_BRIEF_
Copy the material from its first line through the line containing "pyautogui.click(x=141, y=189)", and swap each "icon" for "symbol" while leaving everything else as it is.

_DATA LISTING_
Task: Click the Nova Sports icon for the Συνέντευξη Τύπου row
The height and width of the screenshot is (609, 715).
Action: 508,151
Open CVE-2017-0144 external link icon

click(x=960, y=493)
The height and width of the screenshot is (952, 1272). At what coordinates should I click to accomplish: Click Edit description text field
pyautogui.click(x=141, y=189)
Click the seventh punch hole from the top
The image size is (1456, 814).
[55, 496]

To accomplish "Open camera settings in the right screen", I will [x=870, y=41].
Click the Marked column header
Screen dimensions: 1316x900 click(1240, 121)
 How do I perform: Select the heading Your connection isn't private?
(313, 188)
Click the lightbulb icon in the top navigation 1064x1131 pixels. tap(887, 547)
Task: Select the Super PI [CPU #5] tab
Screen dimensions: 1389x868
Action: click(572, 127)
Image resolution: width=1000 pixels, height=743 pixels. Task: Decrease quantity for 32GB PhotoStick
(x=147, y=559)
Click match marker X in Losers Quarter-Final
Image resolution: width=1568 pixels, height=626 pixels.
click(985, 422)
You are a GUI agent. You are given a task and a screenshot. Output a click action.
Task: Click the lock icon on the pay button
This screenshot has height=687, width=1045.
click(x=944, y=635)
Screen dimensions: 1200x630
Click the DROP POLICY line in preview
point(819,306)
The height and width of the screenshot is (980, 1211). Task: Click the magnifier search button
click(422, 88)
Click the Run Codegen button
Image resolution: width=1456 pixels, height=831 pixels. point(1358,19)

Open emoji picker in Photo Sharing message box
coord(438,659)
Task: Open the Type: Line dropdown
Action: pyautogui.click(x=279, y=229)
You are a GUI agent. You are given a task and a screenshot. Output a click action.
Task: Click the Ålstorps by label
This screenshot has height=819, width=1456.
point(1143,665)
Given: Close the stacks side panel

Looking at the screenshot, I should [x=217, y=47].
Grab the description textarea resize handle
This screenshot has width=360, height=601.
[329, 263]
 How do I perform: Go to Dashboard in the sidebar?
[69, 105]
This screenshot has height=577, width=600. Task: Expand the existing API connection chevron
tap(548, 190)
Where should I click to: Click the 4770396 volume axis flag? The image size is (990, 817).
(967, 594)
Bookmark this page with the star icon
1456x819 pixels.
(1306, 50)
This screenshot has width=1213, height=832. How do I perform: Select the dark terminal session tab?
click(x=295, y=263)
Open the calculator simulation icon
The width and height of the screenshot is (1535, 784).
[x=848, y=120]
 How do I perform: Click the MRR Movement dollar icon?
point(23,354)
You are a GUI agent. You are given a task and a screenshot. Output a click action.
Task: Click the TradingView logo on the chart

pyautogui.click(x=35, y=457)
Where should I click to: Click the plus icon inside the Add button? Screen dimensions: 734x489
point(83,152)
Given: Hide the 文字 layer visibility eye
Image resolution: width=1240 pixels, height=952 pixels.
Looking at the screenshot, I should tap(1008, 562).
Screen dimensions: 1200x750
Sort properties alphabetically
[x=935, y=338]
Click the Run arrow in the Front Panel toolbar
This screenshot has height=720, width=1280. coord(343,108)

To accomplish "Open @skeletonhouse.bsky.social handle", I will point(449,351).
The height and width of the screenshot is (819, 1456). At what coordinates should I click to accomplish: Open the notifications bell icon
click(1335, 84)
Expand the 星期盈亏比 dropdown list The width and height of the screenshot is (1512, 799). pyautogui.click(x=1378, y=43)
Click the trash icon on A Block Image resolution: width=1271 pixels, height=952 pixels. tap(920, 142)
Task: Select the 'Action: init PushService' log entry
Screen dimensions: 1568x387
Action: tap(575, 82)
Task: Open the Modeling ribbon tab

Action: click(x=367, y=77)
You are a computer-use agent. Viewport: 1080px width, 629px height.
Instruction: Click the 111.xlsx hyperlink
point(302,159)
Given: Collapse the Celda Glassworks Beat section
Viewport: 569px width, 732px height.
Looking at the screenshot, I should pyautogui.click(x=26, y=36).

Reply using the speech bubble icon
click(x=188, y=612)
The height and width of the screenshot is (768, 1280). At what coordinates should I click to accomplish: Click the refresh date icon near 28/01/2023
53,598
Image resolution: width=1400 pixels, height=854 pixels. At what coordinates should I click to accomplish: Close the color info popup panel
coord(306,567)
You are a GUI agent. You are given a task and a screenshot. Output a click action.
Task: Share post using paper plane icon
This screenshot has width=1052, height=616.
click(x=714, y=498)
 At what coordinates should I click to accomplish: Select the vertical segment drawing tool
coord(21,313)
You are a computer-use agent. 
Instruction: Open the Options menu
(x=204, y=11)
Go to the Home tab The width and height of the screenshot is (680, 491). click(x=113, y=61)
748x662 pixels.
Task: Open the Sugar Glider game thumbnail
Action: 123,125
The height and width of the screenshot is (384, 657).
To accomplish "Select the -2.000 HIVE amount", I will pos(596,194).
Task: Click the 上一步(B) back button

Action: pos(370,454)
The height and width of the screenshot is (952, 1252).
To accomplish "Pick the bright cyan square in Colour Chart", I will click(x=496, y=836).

_RESPONSE FOR THIS EXERCISE_
Task: Click the Nova Sports symbol for the Συνέντευξη Τύπου row
The height and width of the screenshot is (609, 715).
Action: 508,151
Open CVE-2017-0144 external link symbol

click(x=960, y=493)
The height and width of the screenshot is (952, 1272). At what coordinates should I click to accomplish: Click Edit description text field
pyautogui.click(x=141, y=189)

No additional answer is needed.